--- Problem to solve ---
Please output each line of the data exactly as it appears.

--- Data shown ---
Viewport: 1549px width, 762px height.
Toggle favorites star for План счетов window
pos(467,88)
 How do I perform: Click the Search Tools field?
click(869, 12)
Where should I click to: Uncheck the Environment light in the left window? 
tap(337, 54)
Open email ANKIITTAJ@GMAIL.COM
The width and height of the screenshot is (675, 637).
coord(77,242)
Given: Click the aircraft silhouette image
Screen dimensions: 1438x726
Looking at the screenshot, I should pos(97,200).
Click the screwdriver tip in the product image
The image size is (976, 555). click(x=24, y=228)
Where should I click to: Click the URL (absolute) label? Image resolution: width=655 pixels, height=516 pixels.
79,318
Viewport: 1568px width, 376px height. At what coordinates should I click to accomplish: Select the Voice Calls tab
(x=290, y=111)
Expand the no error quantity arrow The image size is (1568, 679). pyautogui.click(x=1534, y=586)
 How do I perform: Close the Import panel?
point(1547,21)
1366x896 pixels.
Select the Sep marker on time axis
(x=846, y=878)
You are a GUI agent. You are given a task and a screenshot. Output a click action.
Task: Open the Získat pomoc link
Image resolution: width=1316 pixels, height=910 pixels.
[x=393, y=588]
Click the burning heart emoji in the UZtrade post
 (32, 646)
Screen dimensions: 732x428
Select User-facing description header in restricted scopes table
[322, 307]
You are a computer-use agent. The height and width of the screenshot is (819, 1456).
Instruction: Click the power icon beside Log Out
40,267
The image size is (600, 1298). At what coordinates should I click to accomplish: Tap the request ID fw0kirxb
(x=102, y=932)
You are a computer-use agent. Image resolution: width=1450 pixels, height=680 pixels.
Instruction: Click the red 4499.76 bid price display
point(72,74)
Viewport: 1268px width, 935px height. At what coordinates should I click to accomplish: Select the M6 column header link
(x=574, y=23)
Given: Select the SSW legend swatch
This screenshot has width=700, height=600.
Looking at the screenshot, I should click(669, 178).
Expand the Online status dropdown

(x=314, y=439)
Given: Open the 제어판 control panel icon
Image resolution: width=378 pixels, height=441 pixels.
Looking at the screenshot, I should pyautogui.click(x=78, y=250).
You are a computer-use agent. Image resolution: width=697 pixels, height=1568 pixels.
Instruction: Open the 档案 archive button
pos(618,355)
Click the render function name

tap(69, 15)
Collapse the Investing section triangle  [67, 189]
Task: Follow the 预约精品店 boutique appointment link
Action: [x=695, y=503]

--- Answer to the problem ---
Viewport: 1549px width, 762px height.
Toggle favorites star for План счетов window
pos(467,88)
 How do I perform: Click the Search Tools field?
click(869, 12)
Where should I click to: Uncheck the Environment light in the left window? 
tap(337, 54)
Open email ANKIITTAJ@GMAIL.COM
The width and height of the screenshot is (675, 637).
coord(77,242)
Given: Click the aircraft silhouette image
Screen dimensions: 1438x726
Looking at the screenshot, I should pos(97,200).
Click the screwdriver tip in the product image
The image size is (976, 555). click(x=24, y=228)
Where should I click to: Click the URL (absolute) label? Image resolution: width=655 pixels, height=516 pixels.
79,318
Viewport: 1568px width, 376px height. At what coordinates should I click to accomplish: Select the Voice Calls tab
(x=290, y=111)
Expand the no error quantity arrow The image size is (1568, 679). pyautogui.click(x=1534, y=586)
 How do I perform: Close the Import panel?
point(1547,21)
1366x896 pixels.
Select the Sep marker on time axis
(x=846, y=878)
You are a GUI agent. You are given a task and a screenshot. Output a click action.
Task: Open the Získat pomoc link
Image resolution: width=1316 pixels, height=910 pixels.
[x=393, y=588]
Click the burning heart emoji in the UZtrade post
 (32, 646)
Screen dimensions: 732x428
Select User-facing description header in restricted scopes table
[322, 307]
You are a computer-use agent. The height and width of the screenshot is (819, 1456).
Instruction: Click the power icon beside Log Out
40,267
The image size is (600, 1298). At what coordinates should I click to accomplish: Tap the request ID fw0kirxb
(x=102, y=932)
You are a computer-use agent. Image resolution: width=1450 pixels, height=680 pixels.
Instruction: Click the red 4499.76 bid price display
point(72,74)
Viewport: 1268px width, 935px height. At what coordinates should I click to accomplish: Select the M6 column header link
(x=574, y=23)
Given: Select the SSW legend swatch
This screenshot has width=700, height=600.
Looking at the screenshot, I should click(669, 178).
Expand the Online status dropdown

(x=314, y=439)
Given: Open the 제어판 control panel icon
Image resolution: width=378 pixels, height=441 pixels.
Looking at the screenshot, I should pyautogui.click(x=78, y=250).
You are a computer-use agent. Image resolution: width=697 pixels, height=1568 pixels.
Instruction: Open the 档案 archive button
pos(618,355)
Click the render function name

tap(69, 15)
Collapse the Investing section triangle  [67, 189]
Task: Follow the 预约精品店 boutique appointment link
Action: [x=695, y=503]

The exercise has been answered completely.